Chapter 31: - Page 4 of 8

The Sermon

(English version of “Noli Me Tangere”)

His hearers, including even Capitan Tiago, yawned little by little.  Maria Clara was not listening to the sermon, for she knew that Ibarra was near and was thinking about him while she fanned herself and gazed at an evangelical bull that had all the outlines of a small carabao.

All should know by heart the Holy Scriptures and the lives of the saints and then I should not have to preach to you, O sinners! You should know such important and necessary things as the Lord’s Prayer, although many of you have forgotten it, living now as do the Protestants or heretics, who, like the Chinese, respect not the ministers of God.  But the worse for you, O ye accursed, moving as you are toward damnation!

Abá, Pale Lamaso, what![3] muttered Carlos, the Chinese, looking angrily at the preacher, who continued to extemporize, emitting a series of apostrophes and imprecations.

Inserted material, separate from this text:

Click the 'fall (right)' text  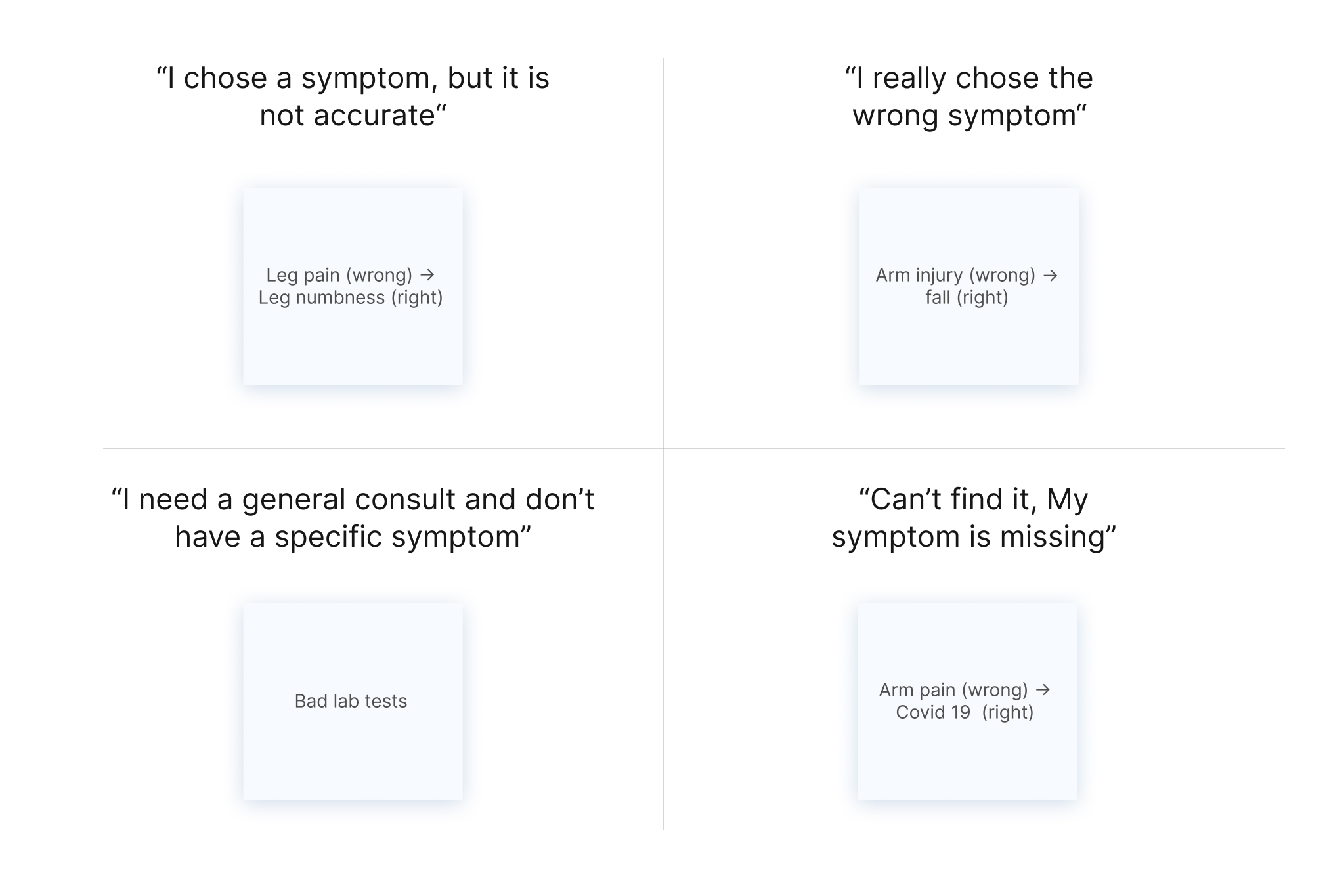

You will die in final unrepentance, O race of heretics! God punishes you even on this earth with jails and prisons! Women should flee from you, the rulers should hang all of you so that the seed of Satan be not multiplied in the vineyard of the Lord! Jesus Christ said: ‘If you have an evil member that leads you to sin, cut it off, and cast it into the fire—’

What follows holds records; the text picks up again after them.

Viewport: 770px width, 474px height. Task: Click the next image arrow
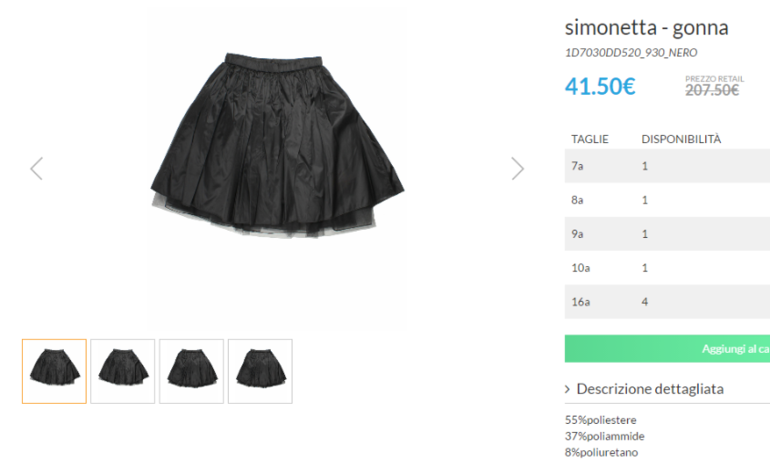pos(517,168)
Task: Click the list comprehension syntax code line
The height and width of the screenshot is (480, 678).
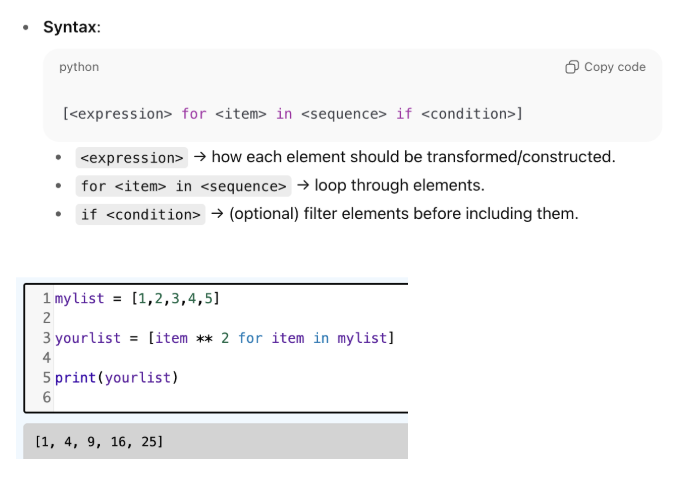Action: click(x=292, y=113)
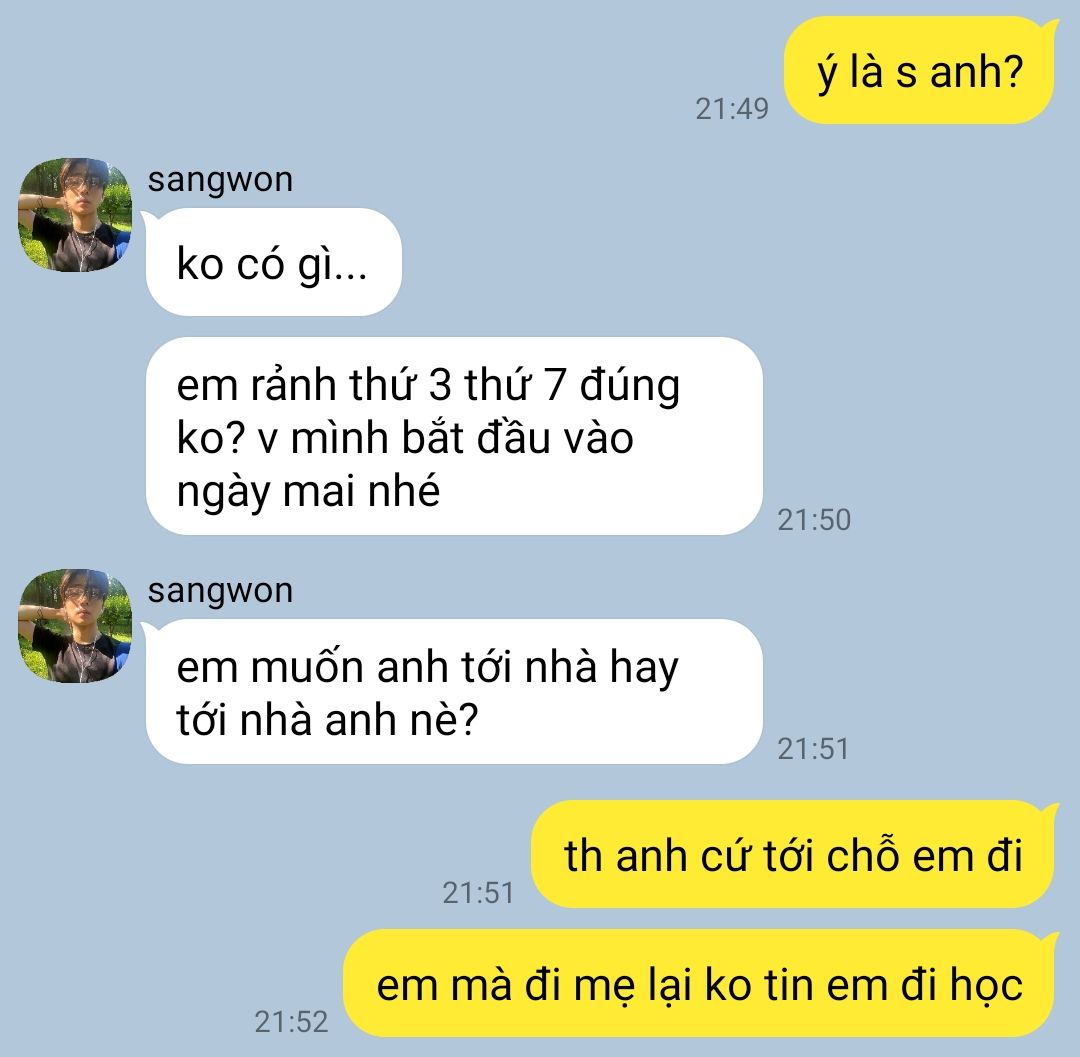Click the 21:50 timestamp
Screen dimensions: 1080x1057
click(x=814, y=520)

Having forgotten both his sermon and his rhetoric, Fray Damaso began to be nervous.  Ibarra became uneasy and looked about for a quiet corner, but the church was crowded.  Maria Clara neither heard nor saw anything as she was analyzing a picture, of the blessed souls in purgatory, souls in the shape of men and women dressed in hides, with miters, hoods, and cowls, all roasting in the fire and clutching St. Francis’ girdle, which did not break even with such great weight.  With that improvisation on the preacher’s part, the holy-ghost friar lost the thread of the sermon and skipped over three long paragraphs, giving the wrong cue to the now laboriously-panting Fray Damaso.

Who of you, O sinners, would lick the sores of a poor and ragged beggar? Who? Let him answer by raising his hand! None! That I knew, for only a saint like Diego de Alcala would do it.  He licked all the sores, saying to an astonished brother, ‘Thus is this sick one cured!’ O Christian charity! O matchless example! O virtue of virtues! O inimitable pattern! O spotless talisman! Here he continued a long series of exclamations, the while crossing his arms and raising and lowering them as though he wished to fly or to frighten the birds away.

[3] To the Philippine Chinese d and l look and sound about the same.—TR.